Remuneration models should provide equitable payment based on the different ways female and male physicians practise medicine.
Background
In Canada, many physicians work under a fee-for-service model, in which a physician is remunerated a predetermined amount for a rendered medical service.[1] It would, therefore, be presumed that this payment model entails equitable payment, given the fee codes are irrespective of a physician’s gender, race, or years in practice. With the same medical training and qualifications, physicians identifying as women or men would be expected to provide the same number and quality of medical visits. However, in Canada, gender pay gaps persist universally across all specialties,[2] despite a shift in gender distribution of the medical workforce with increasing numbers of female physicians, a phenomenon termed as “feminization” of the workforce.[3] This is no exception in rheumatology. The number of women accounted for less than one-third of rheumatologists in Canada in 1995 but reached parity in 2015, and their numbers have been increasing since.[2]

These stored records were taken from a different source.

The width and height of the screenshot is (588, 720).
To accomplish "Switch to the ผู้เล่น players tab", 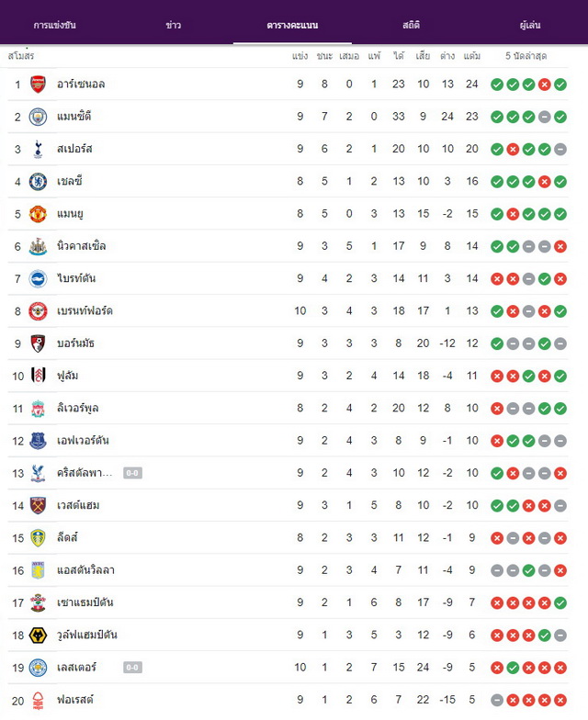I will tap(529, 25).
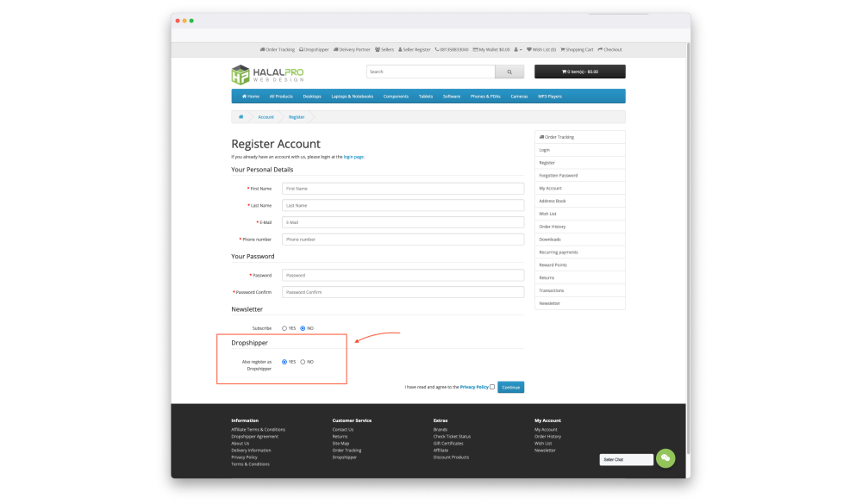The width and height of the screenshot is (862, 504).
Task: Select NO for register as Dropshipper
Action: [x=303, y=362]
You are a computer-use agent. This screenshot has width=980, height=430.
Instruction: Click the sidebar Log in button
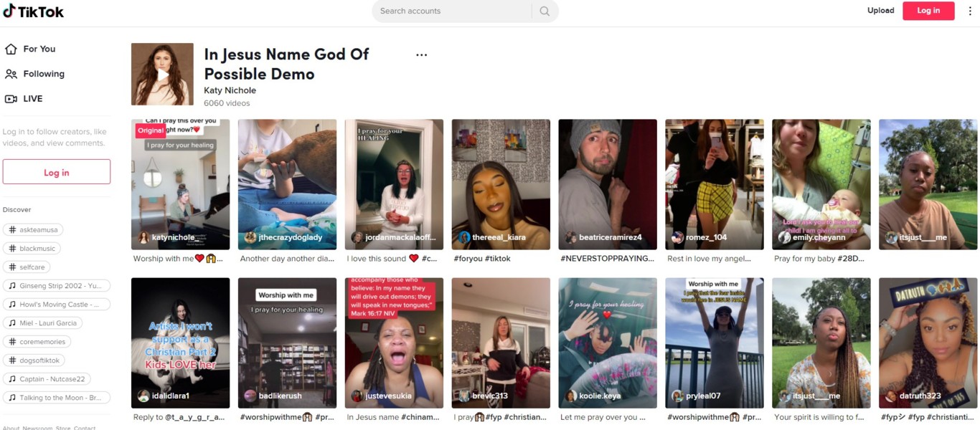pyautogui.click(x=57, y=172)
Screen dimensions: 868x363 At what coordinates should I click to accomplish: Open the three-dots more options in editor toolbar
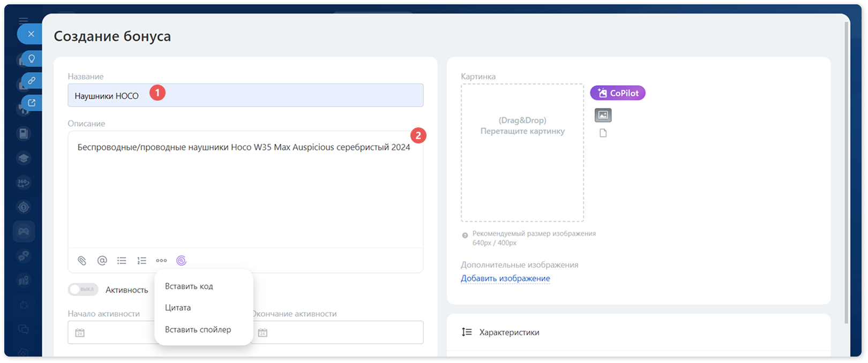point(161,261)
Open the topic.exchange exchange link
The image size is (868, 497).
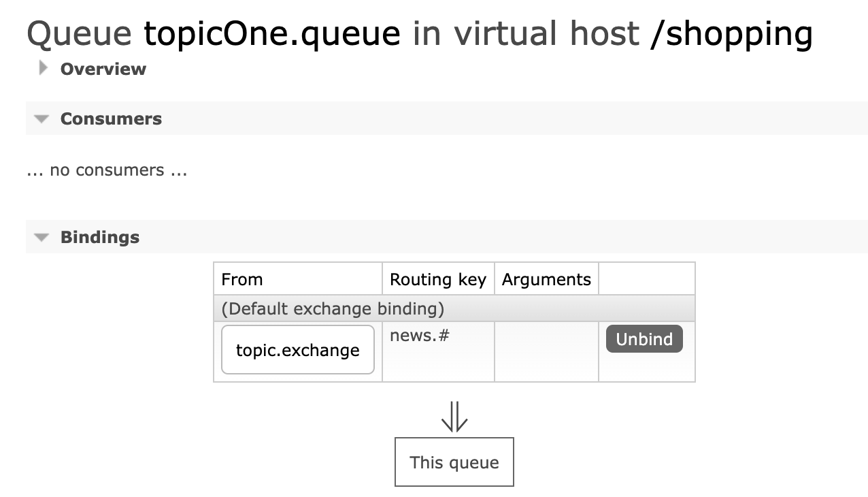[298, 350]
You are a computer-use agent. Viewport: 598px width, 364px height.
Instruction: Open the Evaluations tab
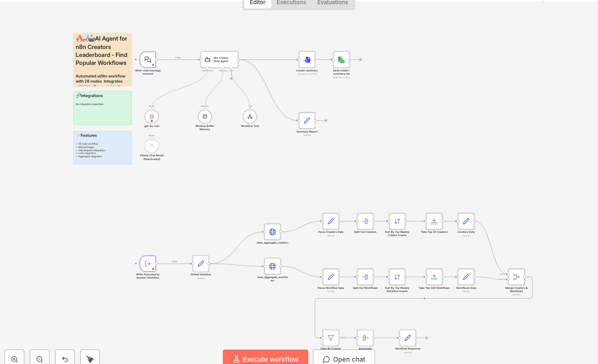click(332, 3)
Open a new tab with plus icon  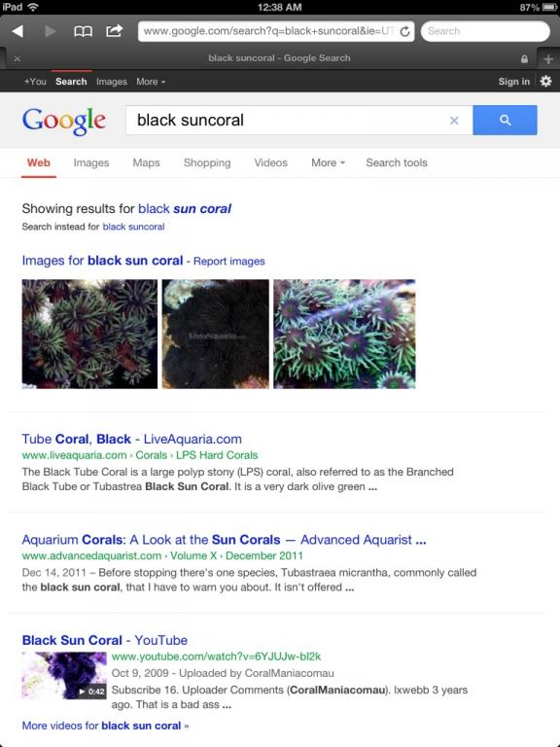tap(548, 58)
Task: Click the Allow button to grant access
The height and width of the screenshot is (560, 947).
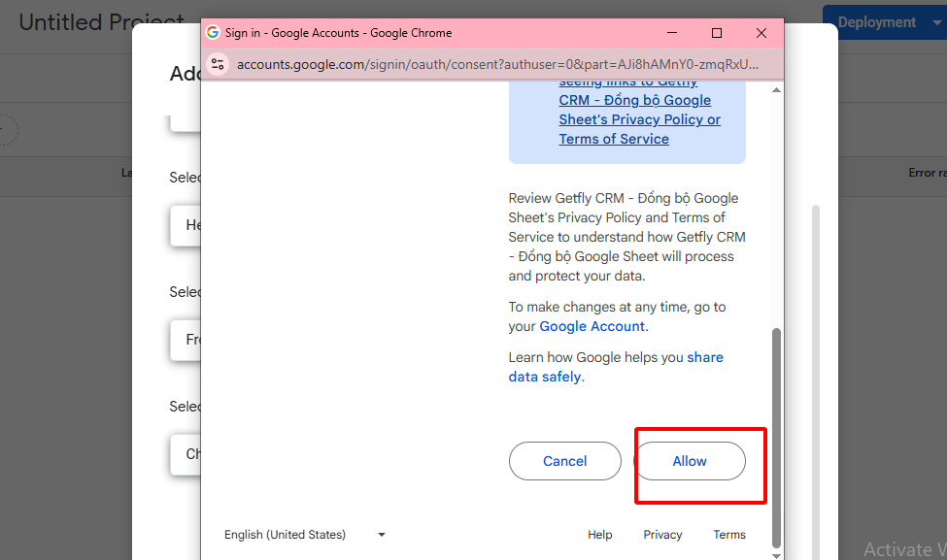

In Ontario, the gender income gap for rheumatologists equated to a 35% difference in favor of men for gross fee-for-service payments in 2016.[2] In British Columbia, the Medical Services Commission of the Ministry of Health publishes a public online financial statement that summarizes the fee-for-service payments made to all physicians. Between 2018 and 2022, female rheumatologists earned $348 406 on average, whereas male rheumatologists earned $506 238 on average [Figure 1; Figure 2]. This equates to a gender income gap of 31.2% in favor of men for gross fee-for-service payments. There was also a 40.6% difference in the average gross billings of the highest-earning woman (average $799 811) compared with the highest-earning man (average $1 347 055) from 2018 to 2022.[4]

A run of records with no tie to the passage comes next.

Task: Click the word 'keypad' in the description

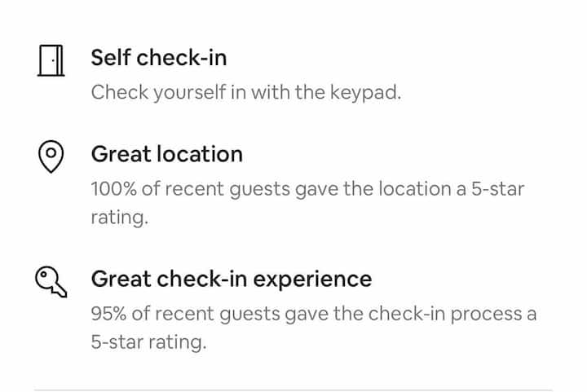Action: coord(368,92)
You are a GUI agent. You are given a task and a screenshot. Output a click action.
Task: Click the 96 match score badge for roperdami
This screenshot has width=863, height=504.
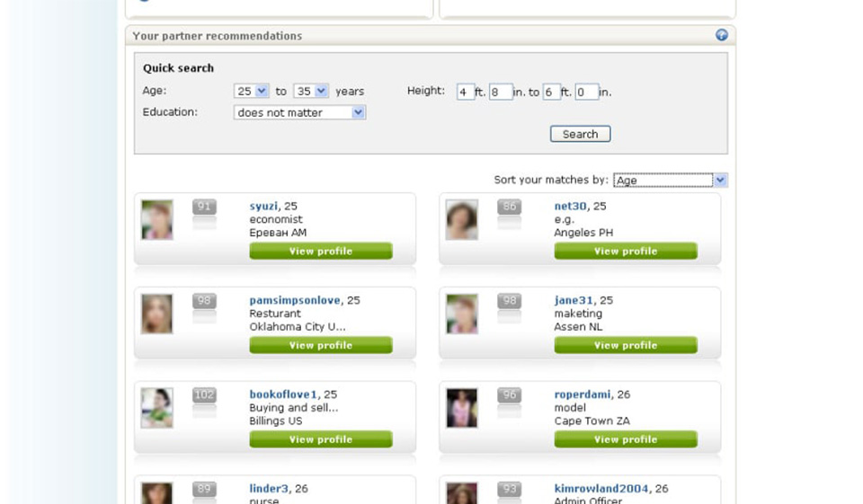coord(510,395)

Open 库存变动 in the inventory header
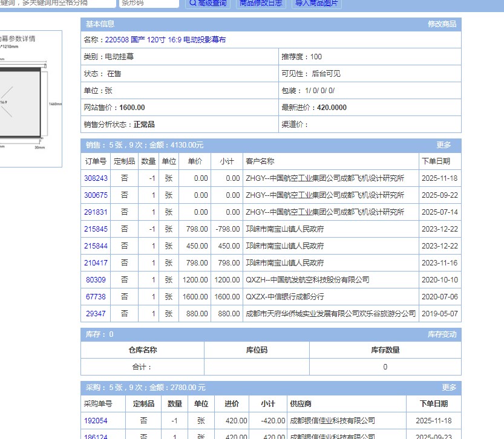(x=442, y=334)
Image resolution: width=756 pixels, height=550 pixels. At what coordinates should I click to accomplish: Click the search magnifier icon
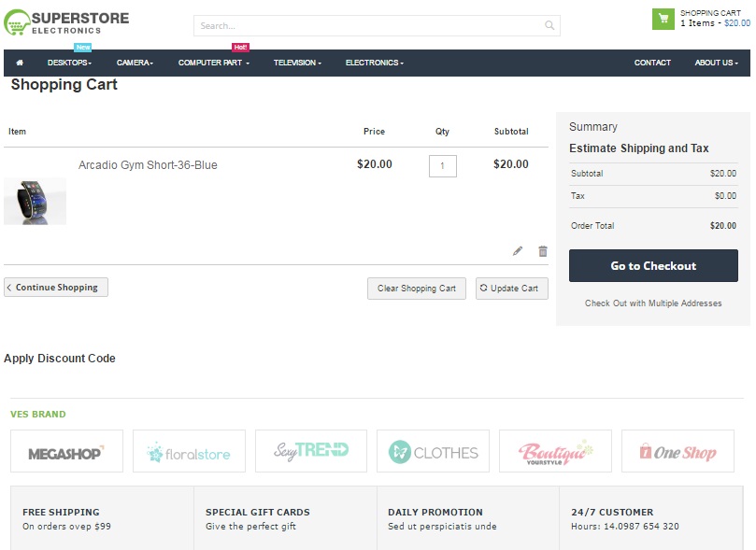(549, 26)
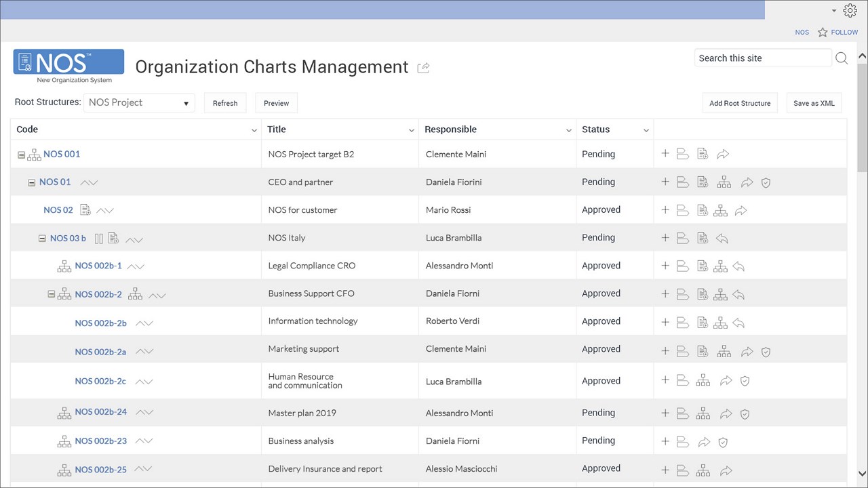Image resolution: width=868 pixels, height=488 pixels.
Task: Open the Status column header menu
Action: (x=646, y=130)
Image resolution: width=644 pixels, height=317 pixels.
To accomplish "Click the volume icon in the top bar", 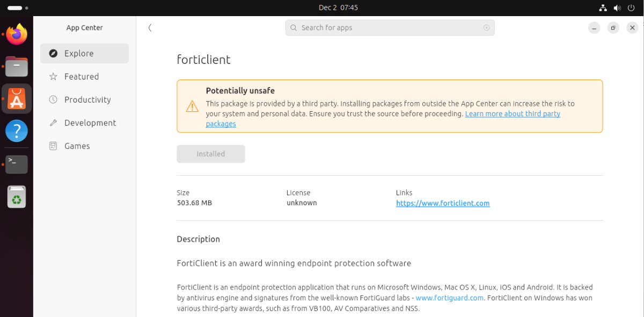I will [617, 8].
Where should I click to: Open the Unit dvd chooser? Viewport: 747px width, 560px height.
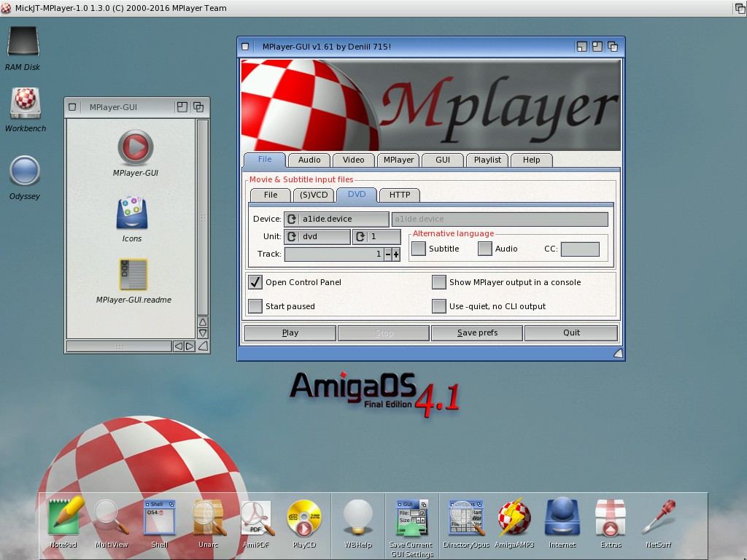click(317, 237)
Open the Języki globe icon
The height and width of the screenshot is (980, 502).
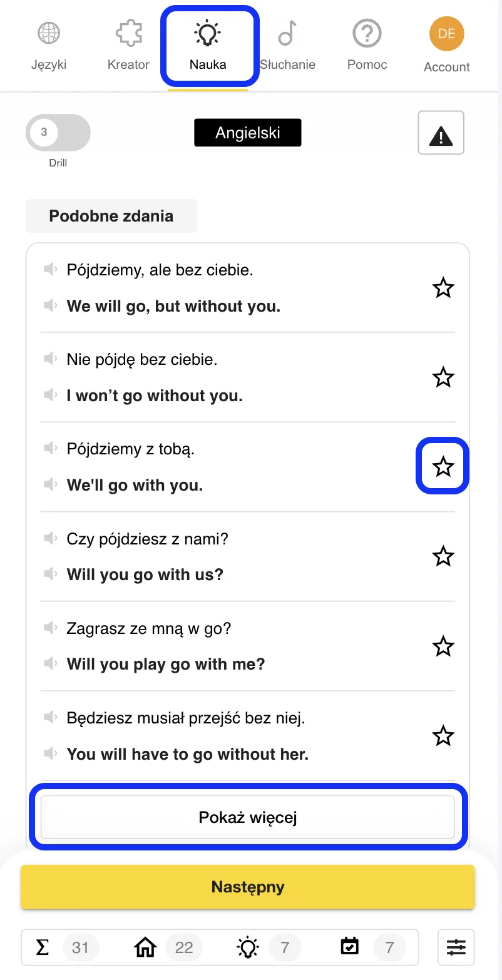pyautogui.click(x=49, y=34)
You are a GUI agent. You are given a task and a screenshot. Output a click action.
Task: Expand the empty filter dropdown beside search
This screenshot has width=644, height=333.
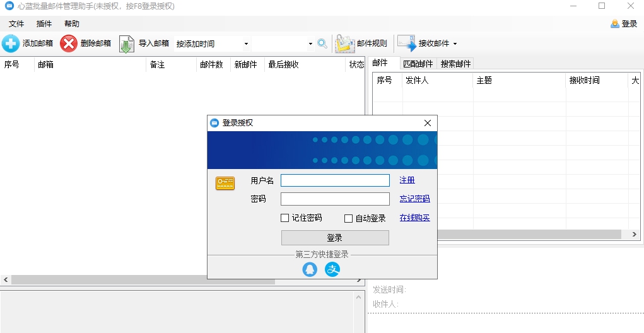[x=310, y=44]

Women with young children and those early in their career are more likely to work part-time,[5,6] though after age 38 years, the number of hours female practitioners work increases to prior levels (as before bearing children).[7] Various other factors also contribute to pay disparities, including systemic bias in medical school,[8,9] hiring practices,[10] promotions,[11] clinical care arrangements, and fee schedules;[2] however, none of them are completely understood or have been fully examined, particularly in our local setting. The Department of Medicine Rheumatology Equity Committee at the University of British Columbia was created as a subcommittee within the BC Society of Rheumatologists (BCSR) to examine these factors.
Methods
We conducted a cross-sectional survey of rheumatologists across BC. The survey questions included domains such as demographics, career stage, remuneration, time allocation, work hours, working with trainees, duration of consult and follow-up appointments, hours spent on indirect care, patient population, and physician roles outside of medicine (e.g., caregiver for children). The questions were created and voted on by the Department of Medicine Rheumatology Equity Committee. For the purposes of this study, gender was referenced in a binary fashion, though we acknowledge that further studies need to include nonbinary gender identification among physicians.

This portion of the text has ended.